Janet waited, and her attention made him sweat, as if she were waiting for him to name some wild and illegal perversion, or perhaps to run away.
"She's got long,wavy black hair and blue eyes. Slender. She looks Black Irish, if you know what I mean." Bolander looked around, as if invoking the description might cause the package containing her to stand tip of its own volition, call to him, plead to be taken home. "I saw her here once before, but I don't remember her name."
"I know what you're talking about. There's only three on tri-disk, and the other two are blondes." Janet slipped into the back room before Bo knew she was leaving. There was nothing mousy about the way she moved. She was quick and lithe, and when she returned, she seemed to glide to a stop in front of him, the package in her hand waving under his nose like the bough of a tree in a breeze. "This her?"
Bo tried to speak, but only managed to mouth the word, "Yes."
"Cash, or can we debit it discreetly from your personal account?" Abbe asked. Bo handed over the tightly rolled wad of large bills he'd picked up at the bank. Abbe unrolled the money and handed it to Janet. "Cash customer. The mark of a real gentleman. Always deals in bills."
"There's only eight thousand here," Janet said after counting the stack twice. "Perpetual license is fifteen."
The words made Bo go cold, the way looking into the rearview mirror
and seeing police lights turns flesh to gel.
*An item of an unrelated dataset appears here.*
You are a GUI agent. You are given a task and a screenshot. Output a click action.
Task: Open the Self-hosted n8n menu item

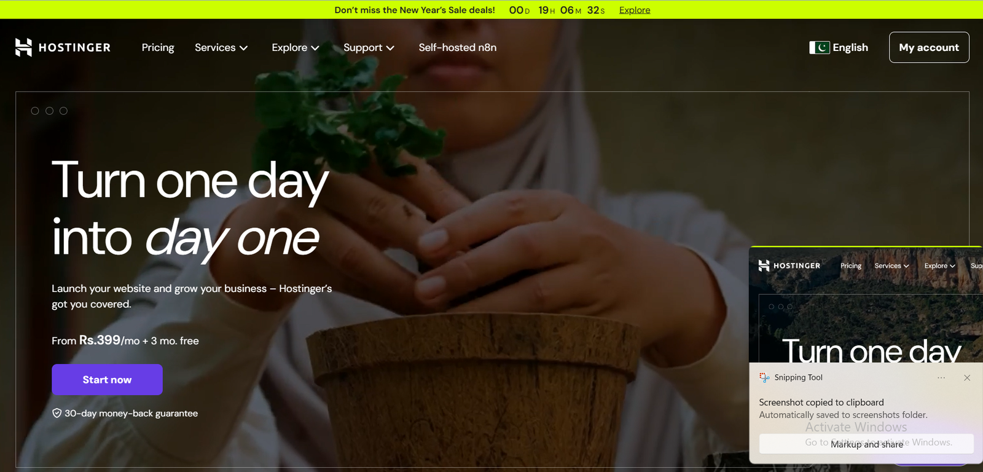(458, 47)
He couldn't wait long
enough to save up another seven. Not after coming here and seeing her
up close. If he left without her, he'd lose his nerve, probably spend
most of the cash on booze, trying to forget about the whole thing.
"What can I get for that?" he asked, his voice dry and cracked.
She thought about it several seconds. "One year unlimited usage license, renewable or upgradable at added cost."
"Whatever. I'll take it." Bo didn't even have to consider the options.
He could come up with the other seven in a year's time, maybe. What
mattered was having her, now. Janet filled in the license agreement and
coded the init disk while Abbe bagged the purchase. Somehow, Bo had
imagined her coming gift wrapped, not tucked into a brown paper bag.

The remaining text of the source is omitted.